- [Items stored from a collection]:
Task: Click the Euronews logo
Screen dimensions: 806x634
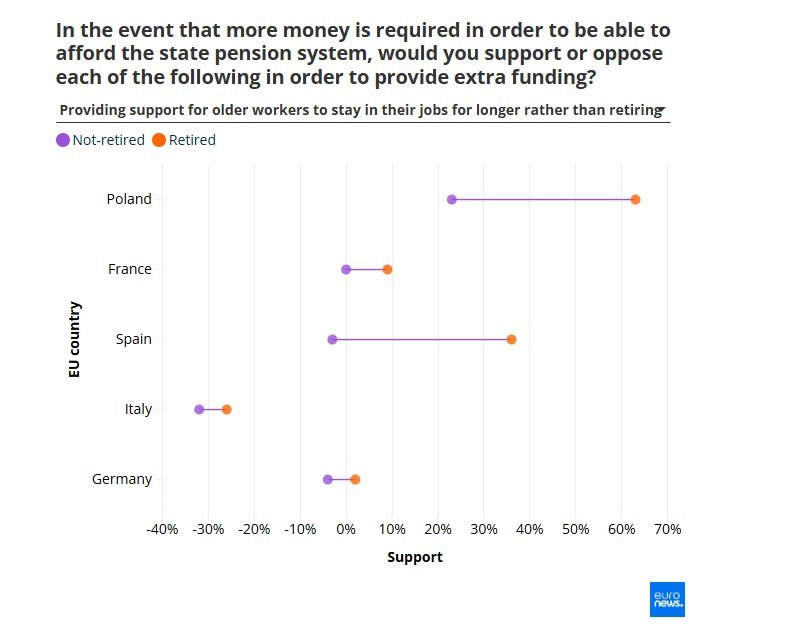Action: point(667,598)
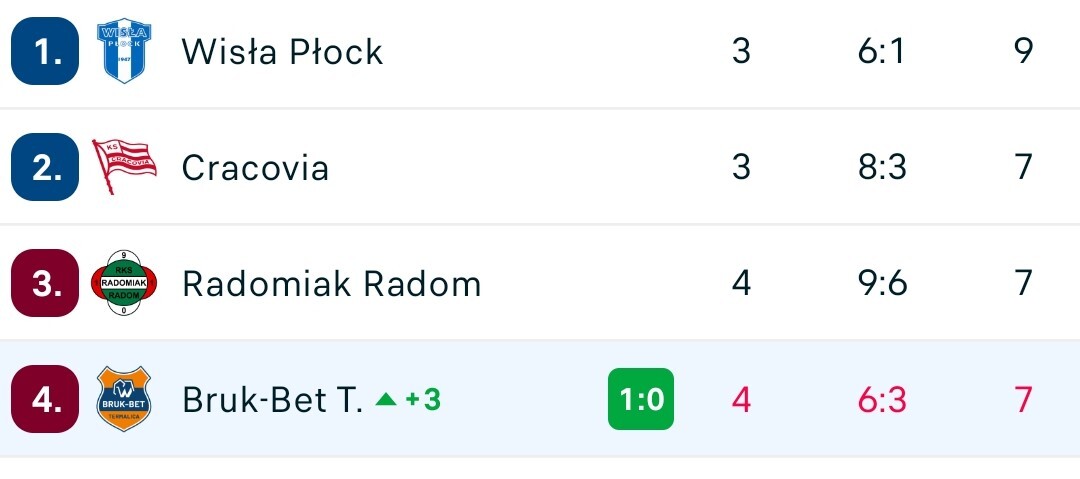Viewport: 1080px width, 479px height.
Task: Click the green 1:0 live score badge
Action: tap(641, 400)
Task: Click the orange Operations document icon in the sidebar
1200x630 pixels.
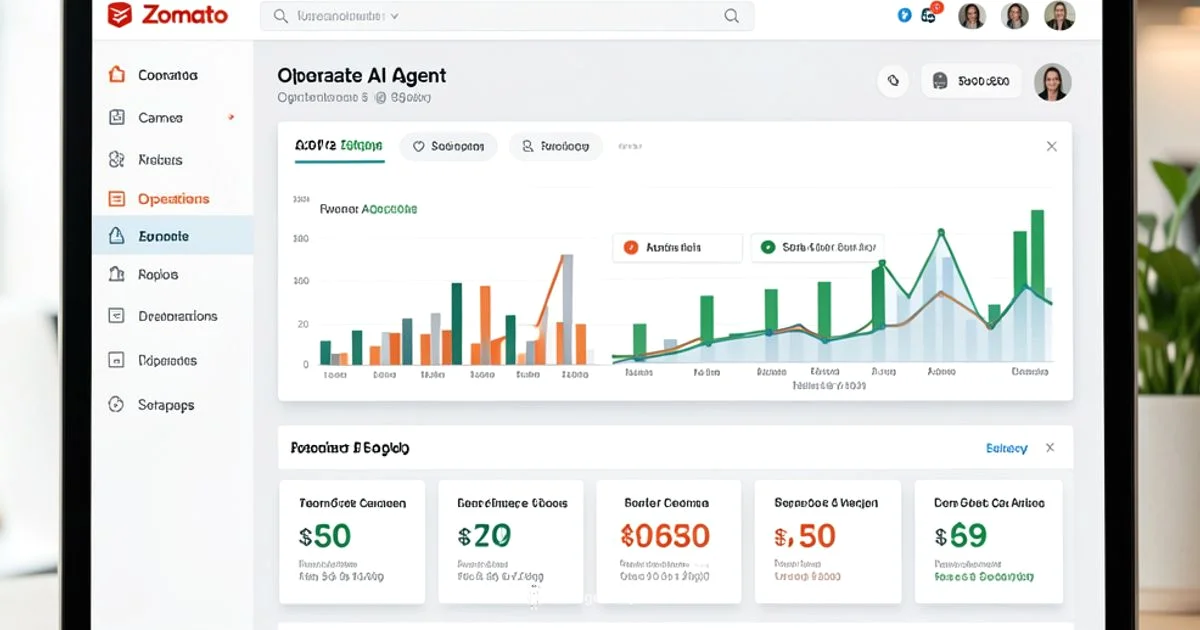Action: 115,198
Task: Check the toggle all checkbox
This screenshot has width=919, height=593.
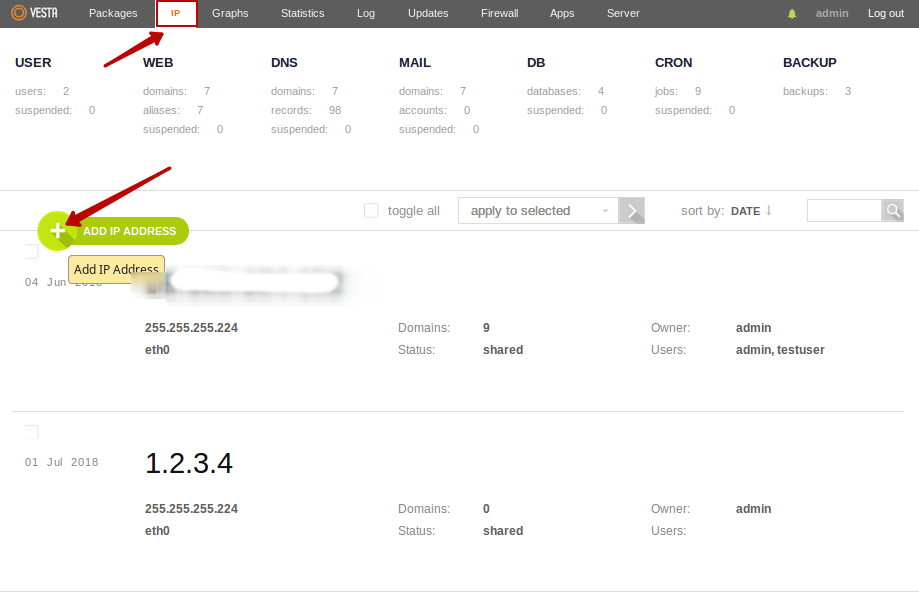Action: [371, 211]
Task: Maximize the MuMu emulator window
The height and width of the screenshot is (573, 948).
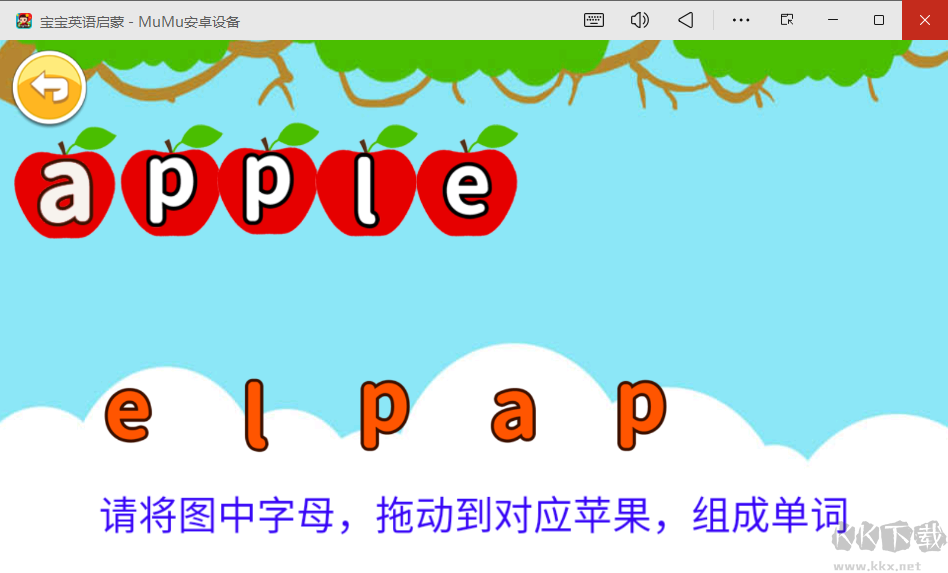Action: pyautogui.click(x=879, y=20)
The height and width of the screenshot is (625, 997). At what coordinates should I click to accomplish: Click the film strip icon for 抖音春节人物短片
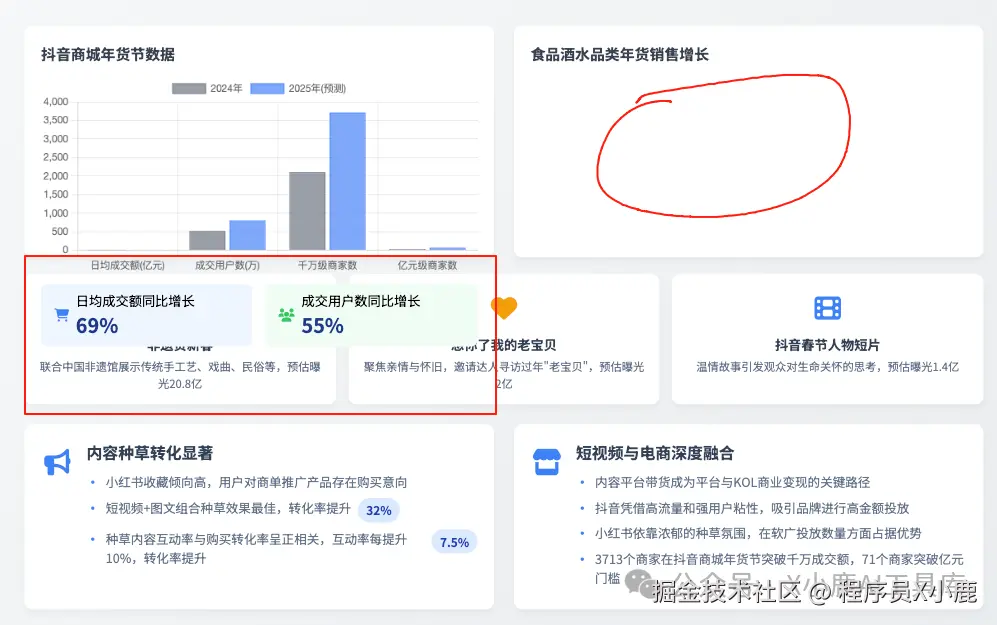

- [Set exercise]: Output every line of the items above as a numbered list, skipping any blank lines and leaving the pictures out.

- [Finished answer]:
1. Task: Click the Euronews logo
2. Screen dimensions: 806x634
3. Action: point(667,598)
4. Viewport: 1080px width, 479px height.
5. Task: Click the green 1:0 live score badge
6. Action: tap(641, 400)
7. Task: Click the orange Operations document icon in the sidebar
8. 1200x630 pixels.
9. Action: 115,198
10. Task: Check the toggle all checkbox
11. This screenshot has width=919, height=593.
12. Action: [371, 211]
13. Task: Maximize the MuMu emulator window
14. The height and width of the screenshot is (573, 948).
15. Action: pyautogui.click(x=879, y=20)
16. The height and width of the screenshot is (625, 997). At what coordinates should I click to accomplish: Click the film strip icon for 抖音春节人物短片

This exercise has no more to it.